Stored data entries:
--
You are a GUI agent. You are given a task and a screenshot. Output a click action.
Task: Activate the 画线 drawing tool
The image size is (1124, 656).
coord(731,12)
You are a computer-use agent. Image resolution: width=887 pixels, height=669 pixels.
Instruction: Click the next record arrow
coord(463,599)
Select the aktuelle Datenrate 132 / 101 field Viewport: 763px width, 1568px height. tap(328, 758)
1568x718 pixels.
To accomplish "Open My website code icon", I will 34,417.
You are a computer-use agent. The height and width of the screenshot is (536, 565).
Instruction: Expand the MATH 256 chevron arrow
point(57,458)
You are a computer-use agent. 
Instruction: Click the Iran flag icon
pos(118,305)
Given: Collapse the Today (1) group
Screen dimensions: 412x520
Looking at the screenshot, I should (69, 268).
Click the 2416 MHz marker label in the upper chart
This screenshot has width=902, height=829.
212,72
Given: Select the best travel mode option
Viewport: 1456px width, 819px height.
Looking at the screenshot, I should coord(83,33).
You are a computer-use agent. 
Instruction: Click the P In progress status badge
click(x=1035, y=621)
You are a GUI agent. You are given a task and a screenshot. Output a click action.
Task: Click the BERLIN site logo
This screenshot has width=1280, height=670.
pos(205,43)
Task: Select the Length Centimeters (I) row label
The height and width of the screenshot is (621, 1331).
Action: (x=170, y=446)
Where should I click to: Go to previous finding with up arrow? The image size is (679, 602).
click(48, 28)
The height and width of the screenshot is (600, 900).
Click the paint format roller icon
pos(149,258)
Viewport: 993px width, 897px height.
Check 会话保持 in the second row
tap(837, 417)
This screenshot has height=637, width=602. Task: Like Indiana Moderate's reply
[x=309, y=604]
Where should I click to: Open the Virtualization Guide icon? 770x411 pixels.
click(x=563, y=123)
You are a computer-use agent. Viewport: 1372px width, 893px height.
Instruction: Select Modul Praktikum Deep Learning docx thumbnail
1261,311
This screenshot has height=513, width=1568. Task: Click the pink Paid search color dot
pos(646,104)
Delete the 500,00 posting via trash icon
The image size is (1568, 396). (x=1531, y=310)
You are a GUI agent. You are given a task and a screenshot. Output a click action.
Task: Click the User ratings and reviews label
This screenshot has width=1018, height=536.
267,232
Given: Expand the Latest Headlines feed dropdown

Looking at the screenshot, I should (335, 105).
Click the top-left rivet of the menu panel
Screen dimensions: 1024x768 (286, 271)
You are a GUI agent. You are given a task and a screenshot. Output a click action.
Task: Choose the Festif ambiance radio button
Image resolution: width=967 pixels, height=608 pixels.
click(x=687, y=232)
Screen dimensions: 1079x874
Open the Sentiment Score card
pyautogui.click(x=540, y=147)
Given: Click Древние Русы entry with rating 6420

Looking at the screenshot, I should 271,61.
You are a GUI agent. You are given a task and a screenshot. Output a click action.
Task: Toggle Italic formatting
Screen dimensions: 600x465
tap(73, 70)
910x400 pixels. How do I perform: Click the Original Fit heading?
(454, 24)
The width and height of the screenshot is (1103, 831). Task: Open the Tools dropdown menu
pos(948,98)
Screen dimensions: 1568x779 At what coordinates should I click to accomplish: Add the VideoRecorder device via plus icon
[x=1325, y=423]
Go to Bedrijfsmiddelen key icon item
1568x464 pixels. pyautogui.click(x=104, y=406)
--
* Exercise requirements: All of the records should be transcribed exactly, with nothing left out.

* Final answer:
You are a GUI agent. You are given a task and a screenshot. Output a click action.
Task: Activate the 画线 drawing tool
The image size is (1124, 656).
coord(731,12)
You are a computer-use agent. Image resolution: width=887 pixels, height=669 pixels.
Instruction: Click the next record arrow
coord(463,599)
Select the aktuelle Datenrate 132 / 101 field Viewport: 763px width, 1568px height. tap(328, 758)
1568x718 pixels.
To accomplish "Open My website code icon", I will 34,417.
You are a computer-use agent. The height and width of the screenshot is (536, 565).
Instruction: Expand the MATH 256 chevron arrow
point(57,458)
You are a computer-use agent. 
Instruction: Click the Iran flag icon
pos(118,305)
Given: Collapse the Today (1) group
Screen dimensions: 412x520
Looking at the screenshot, I should (69, 268).
Click the 2416 MHz marker label in the upper chart
This screenshot has width=902, height=829.
212,72
Given: Select the best travel mode option
Viewport: 1456px width, 819px height.
Looking at the screenshot, I should coord(83,33).
You are a computer-use agent. 
Instruction: Click the P In progress status badge
click(x=1035, y=621)
You are a GUI agent. You are given a task and a screenshot. Output a click action.
Task: Click the BERLIN site logo
This screenshot has width=1280, height=670.
pos(205,43)
Task: Select the Length Centimeters (I) row label
The height and width of the screenshot is (621, 1331).
Action: (x=170, y=446)
Where should I click to: Go to previous finding with up arrow? The image size is (679, 602).
click(48, 28)
The height and width of the screenshot is (600, 900).
Click the paint format roller icon
pos(149,258)
Viewport: 993px width, 897px height.
Check 会话保持 in the second row
tap(837, 417)
This screenshot has height=637, width=602. Task: Like Indiana Moderate's reply
[x=309, y=604]
Where should I click to: Open the Virtualization Guide icon? 770x411 pixels.
click(x=563, y=123)
You are a computer-use agent. Viewport: 1372px width, 893px height.
Instruction: Select Modul Praktikum Deep Learning docx thumbnail
1261,311
This screenshot has height=513, width=1568. Task: Click the pink Paid search color dot
pos(646,104)
Delete the 500,00 posting via trash icon
The image size is (1568, 396). (x=1531, y=310)
You are a GUI agent. You are given a task and a screenshot. Output a click action.
Task: Click the User ratings and reviews label
This screenshot has width=1018, height=536.
267,232
Given: Expand the Latest Headlines feed dropdown

Looking at the screenshot, I should (335, 105).
Click the top-left rivet of the menu panel
Screen dimensions: 1024x768 (286, 271)
You are a GUI agent. You are given a task and a screenshot. Output a click action.
Task: Choose the Festif ambiance radio button
Image resolution: width=967 pixels, height=608 pixels.
click(x=687, y=232)
Screen dimensions: 1079x874
Open the Sentiment Score card
pyautogui.click(x=540, y=147)
Given: Click Древние Русы entry with rating 6420

Looking at the screenshot, I should 271,61.
You are a GUI agent. You are given a task and a screenshot. Output a click action.
Task: Toggle Italic formatting
Screen dimensions: 600x465
tap(73, 70)
910x400 pixels. How do I perform: Click the Original Fit heading?
(454, 24)
The width and height of the screenshot is (1103, 831). Task: Open the Tools dropdown menu
pos(948,98)
Screen dimensions: 1568x779 At what coordinates should I click to accomplish: Add the VideoRecorder device via plus icon
[x=1325, y=423]
Go to Bedrijfsmiddelen key icon item
1568x464 pixels. pyautogui.click(x=104, y=406)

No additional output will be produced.